Extended Data Fig. 1: hpo-27 mutants contain extensive lysosomal tubules.
From: The HEAT repeat protein HPO-27 is a lysosome fission factor
a-r, Confocal fluorescence images of the hypodermis in day 2 adult worms carrying different hpo-27 mutant alleles (a-p), or treated with hpo-27 RNAi (q, r). The worms were expressing NUC-1::CHERRY and AJM-1::GFP to label lysosomes and lateral seam cells, respectively. hpo-27 mutants contain extensive lysosomal tubules and greatly diminished NUC-1::CHERRY fluorescence in hyp7 cells. The percentage of worms with the representative lysosomal pattern is shown at the lower left corner in each panel. s, qPCR analysis of hpo-27 gene expression in control RNAi and hpo-27 RNAi worms. Three independent experiments were performed, and data are shown as mean ± SD. Student’s two-tailed unpaired t-test was performed to compare hpo-27 RNAi with control RNAi.

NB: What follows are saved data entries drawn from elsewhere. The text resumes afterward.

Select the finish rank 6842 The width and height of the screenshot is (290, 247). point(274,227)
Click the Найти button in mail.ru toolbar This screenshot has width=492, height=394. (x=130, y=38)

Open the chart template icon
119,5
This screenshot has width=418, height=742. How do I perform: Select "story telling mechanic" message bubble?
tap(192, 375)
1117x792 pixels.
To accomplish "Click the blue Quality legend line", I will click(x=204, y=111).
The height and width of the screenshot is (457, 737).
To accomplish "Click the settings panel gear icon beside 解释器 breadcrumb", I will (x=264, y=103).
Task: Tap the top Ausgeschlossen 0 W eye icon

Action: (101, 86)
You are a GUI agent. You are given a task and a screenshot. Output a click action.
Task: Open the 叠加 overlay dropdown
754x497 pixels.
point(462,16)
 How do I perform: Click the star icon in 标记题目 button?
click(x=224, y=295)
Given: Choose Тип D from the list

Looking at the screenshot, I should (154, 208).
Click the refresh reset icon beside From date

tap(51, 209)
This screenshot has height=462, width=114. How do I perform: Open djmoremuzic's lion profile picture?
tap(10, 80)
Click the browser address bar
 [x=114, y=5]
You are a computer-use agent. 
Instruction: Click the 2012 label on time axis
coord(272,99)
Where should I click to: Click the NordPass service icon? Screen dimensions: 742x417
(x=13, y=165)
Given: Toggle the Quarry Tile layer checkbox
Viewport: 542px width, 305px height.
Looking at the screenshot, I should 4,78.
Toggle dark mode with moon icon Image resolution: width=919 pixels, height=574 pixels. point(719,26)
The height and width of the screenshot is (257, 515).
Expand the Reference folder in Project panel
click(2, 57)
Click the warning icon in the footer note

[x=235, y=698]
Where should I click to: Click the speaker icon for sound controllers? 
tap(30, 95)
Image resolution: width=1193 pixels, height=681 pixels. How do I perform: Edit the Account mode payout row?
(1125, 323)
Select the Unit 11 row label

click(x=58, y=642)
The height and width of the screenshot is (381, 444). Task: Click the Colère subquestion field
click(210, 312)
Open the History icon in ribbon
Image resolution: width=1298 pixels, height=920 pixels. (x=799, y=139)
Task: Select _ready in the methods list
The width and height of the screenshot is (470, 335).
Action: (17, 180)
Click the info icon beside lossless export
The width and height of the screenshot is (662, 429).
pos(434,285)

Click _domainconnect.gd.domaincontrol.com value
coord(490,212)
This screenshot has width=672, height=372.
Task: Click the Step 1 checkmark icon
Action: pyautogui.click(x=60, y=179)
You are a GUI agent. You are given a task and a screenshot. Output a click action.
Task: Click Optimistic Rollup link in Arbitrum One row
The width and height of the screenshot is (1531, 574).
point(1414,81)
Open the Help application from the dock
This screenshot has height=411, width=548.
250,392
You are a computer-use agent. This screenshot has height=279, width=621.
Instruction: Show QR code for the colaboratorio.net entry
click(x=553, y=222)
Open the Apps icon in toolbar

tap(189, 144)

P values are indicated. t-v”, Confocal fluorescence images of the hypodermis in wild type (WT) (t-t”) and hpo-27(tm5336) mutant adults (u-v”) carrying NUC-1::CHERRY and Psemo-1GFP (n = 15 worms in each strain). Lysosomes labeled by NUC-1::CHERRY are seen in both hyp7 cells positive for GFP and lateral seam cells that lack GFP expression (arrows). In hpo-27 mutants, extensive lysosomal tubules are present in hyp7 and seam cells, and NUC-1::CHERRY fluorescence is diminished in hyp7 but not seam cells. w, Cloning of hpo-27. The hpo-27 gene structure is shown with filled boxes representing exons, thin lines indicating introns, and gray bars designating 3’ and 5’ UTRs. The arrow delineates the direction of transcription. x, Schematic diagram showing the organization of the HPO-27 protein. The mutation sites identified in all the hpo-27 alleles and the region deleted in the tm5336 allele are indicated. Gray boxes indicate the HEAT motifs. Scale bars: 5 µm.